[[ PROVIDED PASSAGE open ]]
In September 2019, China had its own version of the FaceApp privacy storm. Using artificial intelligence and machine-learning techniques, the Zao app allowed users to swap faces with celebrities in movies or TV shows. It went viral as a tool for creating deepfakes, but concerns soon arose as people noticed that Zao’s user agreement gave the app the global rights to use any image or video created on the platform for free.
After a public outcry regarding these controversial user privacy terms and questions over data safety, the company clarified that the app would not store any users’ facial information. Under pressure, the company also declared that once a user uninstalls Zao or deletes their account, the app would remove related information as required by regulations and “ensure the safety of personal information and data in every possible way”.
When Mark Zuckerberg testified before Congress in early 2018 on Facebook’s data practice, he warned that regulating the platform’s use of personal data would cause the US to fall behind Chinese companies when it comes to data-intensive innovation, such as AI. His argument reflected the conventional wisdom that the Chinese internet industry has a tremendous amount of user data accumulated for AI research thanks to lax regulation on data collection in China.
But 2018-2019 could be viewed as the time when the Chinese public woke up to privacy. When Robin Li, founder of Baidu, made the “trading privacy for convenience” comment in early 2018, his remark incited uproar amongst internet users. As luck would have it, Baidu was sued in the same year by a consumer rights protection group in Jiangsu province for collecting user data without consent (the lawsuit was later withdrawn, after the company removed the function to monitor users’ contacts and activities).
Chinese users recently challenged another internet giant, Alibaba, on personal data privacy. Ant Financial, Alibaba’s financial arm has launched Zhima (Sesame) Credit, an online credit scoring service which offers loans based on users’ digital activities, transaction records and social media presence. Users discovered that they had been enrolled in the credit scoring system by default and without consent. Under pressure, Alibaba apologized.
[[ PROVIDED PASSAGE closed ]]
WORK INSTRUCTION 1: Transcribe from the passage on Chinese data privacy the part that opens with the words containing "After a public" and closes with "collection in China.".
WORK INSTRUCTION 2: Pick up the article on Chinese users and data privacy after its final sentence and carry it forward.
[[ SUPPLIED INFORMATION open ]]
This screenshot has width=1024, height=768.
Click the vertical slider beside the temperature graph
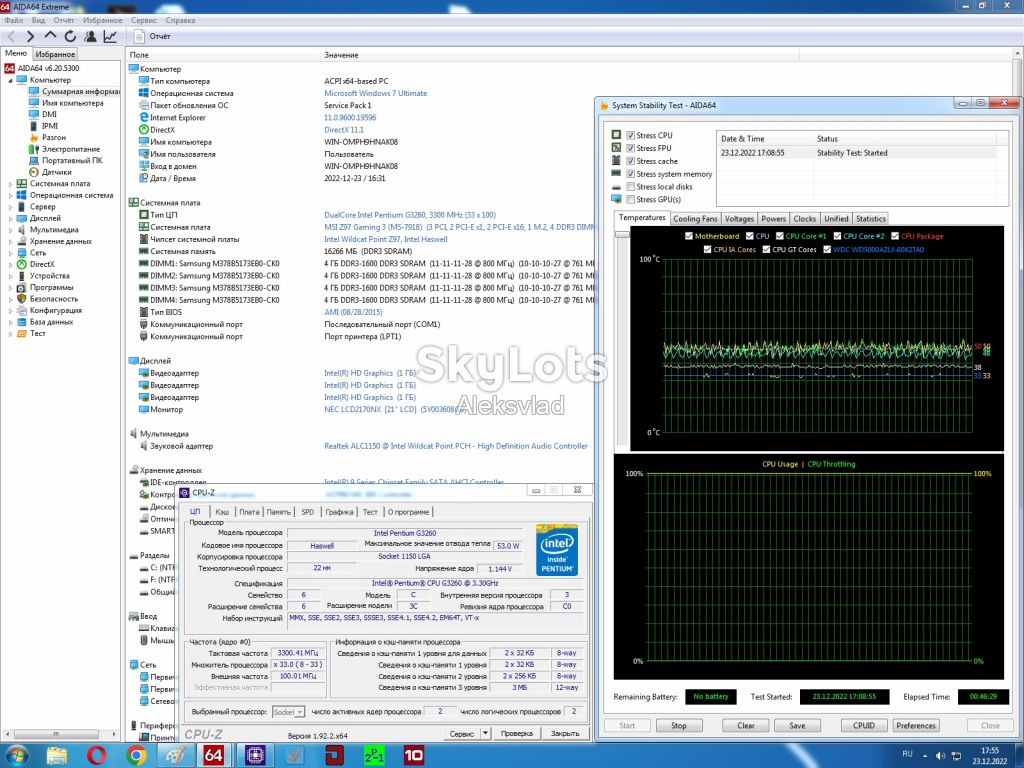point(622,336)
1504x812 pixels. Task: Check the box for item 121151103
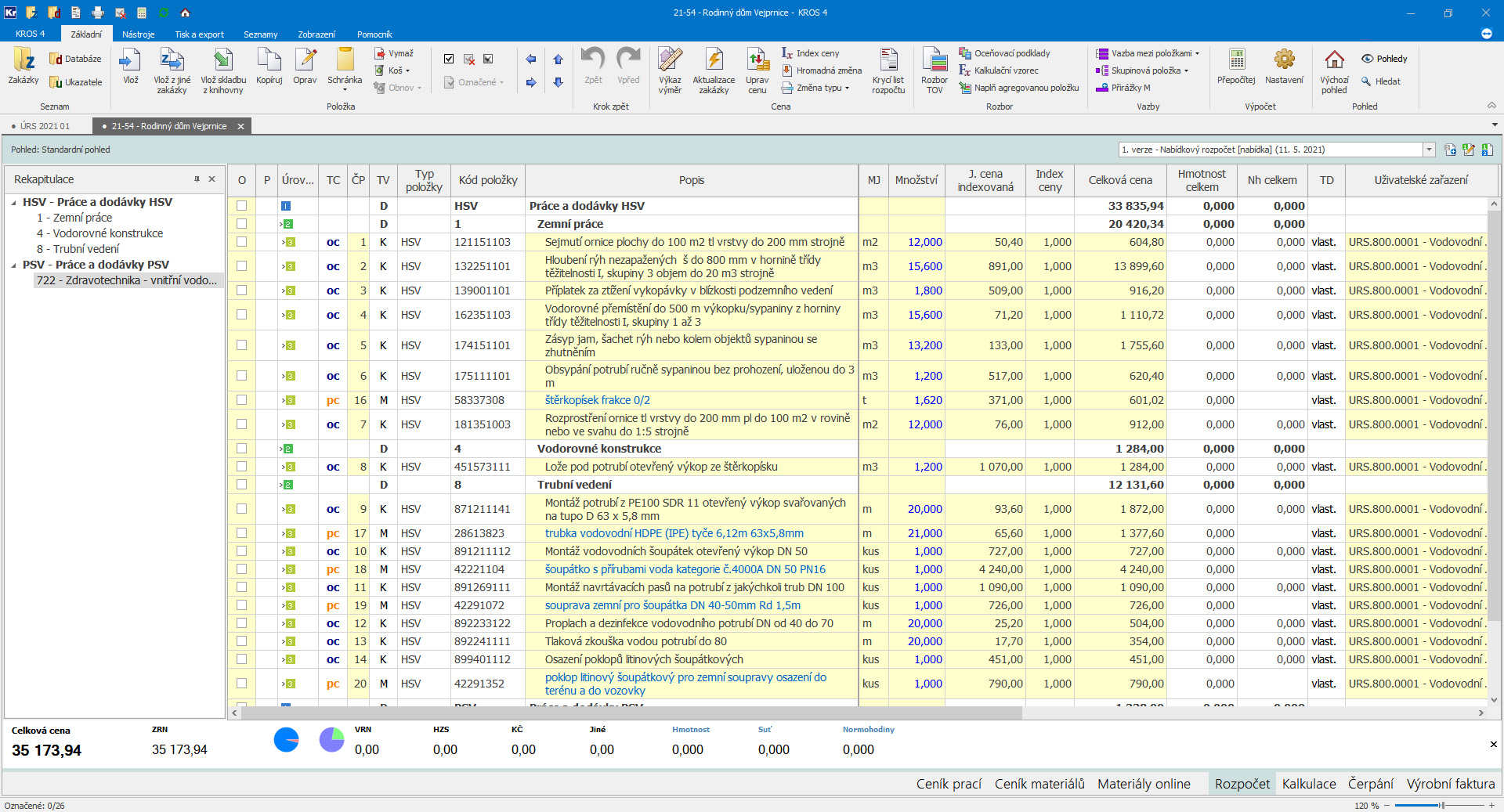point(241,242)
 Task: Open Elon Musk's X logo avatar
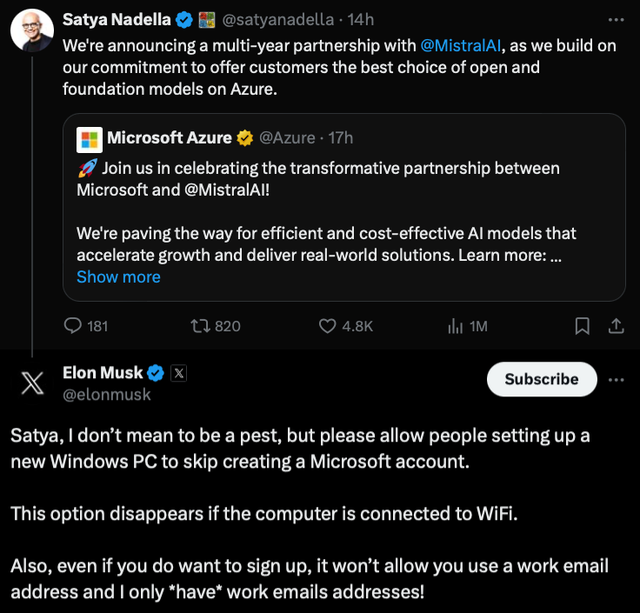click(32, 383)
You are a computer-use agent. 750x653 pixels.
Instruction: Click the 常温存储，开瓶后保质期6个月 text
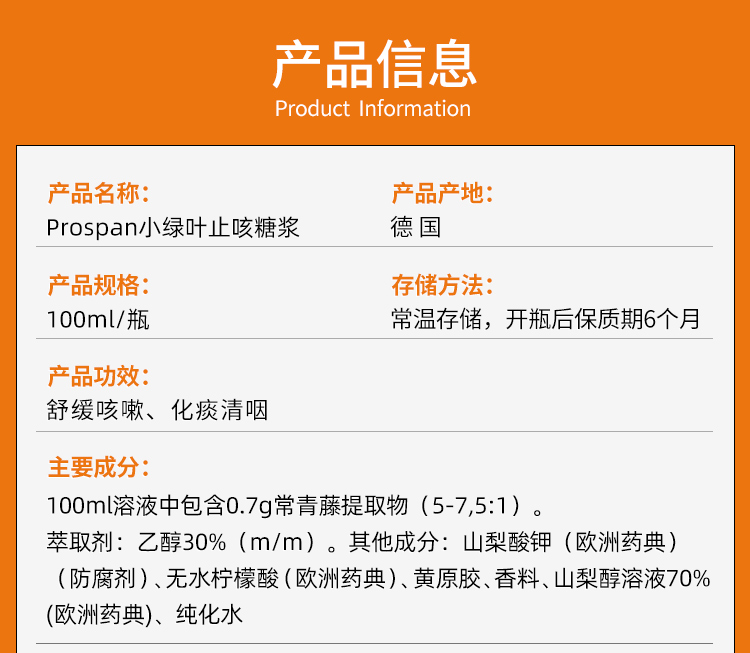point(546,319)
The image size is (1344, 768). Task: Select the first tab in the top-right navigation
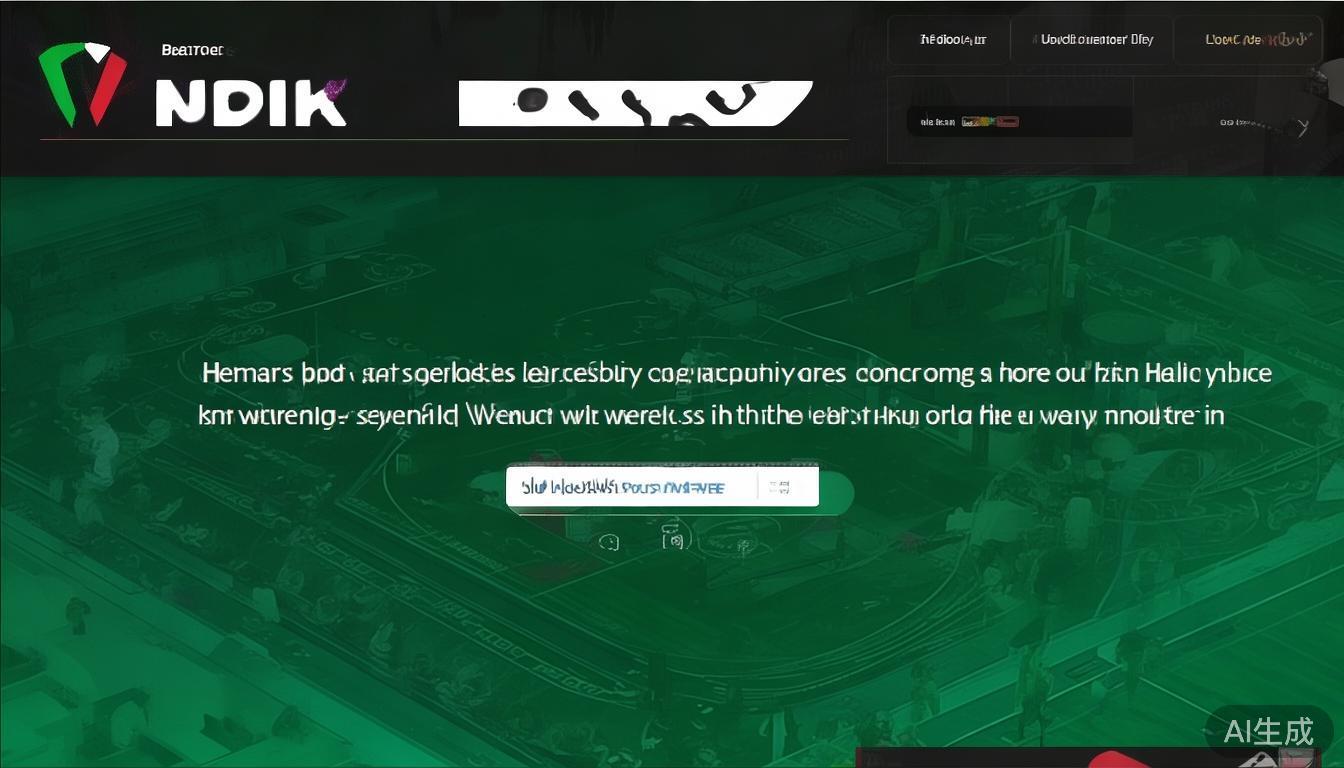click(x=953, y=40)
[[ SUPPLIED INFORMATION closed ]]
ANSWER SECTION 1:
After a public outcry regarding these controversial user privacy terms and questions over data safety, the company clarified that the app would not store any users’ facial information. Under pressure, the company also declared that once a user uninstalls Zao or deletes their account, the app would remove related information as required by regulations and “ensure the safety of personal information and data in every possible way”.
When Mark Zuckerberg testified before Congress in early 2018 on Facebook’s data practice, he warned that regulating the platform’s use of personal data would cause the US to fall behind Chinese companies when it comes to data-intensive innovation, such as AI. His argument reflected the conventional wisdom that the Chinese internet industry has a tremendous amount of user data accumulated for AI research thanks to lax regulation on data collection in China.

ANSWER SECTION 2:
Increasingly, Chinese consumers are vocally standing up for their privacy in front of internet giants. Meanwhile, the late-2018 China’s People’s Congress announced that China’s personal data protection law was officially on the agenda of the current term of legislature. Together with the 2017 cybersecurity law and relevant parts of the 2018 e-commerce law, China’s personal data protection law will lead to a comprehensive framework for individual data rights and protection.
While the new law is being drafted, the Cyberspace Administration of China (CAC), the highest administrative internet regulator, issued the Data Protection Regulatory Guideline in June 2019. It lays out specific rules regarding the dos and don’ts for how internet companies collect and use customer data, effectively setting personal data protection standards in China. For the market, it provides a reference for the future direction of the national law.
The CAC Guideline, for example, focuses in particular on how users can get more control of their data in mobile apps. It sets out the following as situations that involve illegal or excessive collection of user information by mobile apps:
- No publicly available user data rules;
- No explicit statement of the purpose, method or scope of collecting user information;
- Information collection without consent;
- Collecting personal information unrelated to the service provided;
- Failure to delete or correct personal information as required by law;
- Bundling the main service with extended functions to force the user to provide personal data for all services.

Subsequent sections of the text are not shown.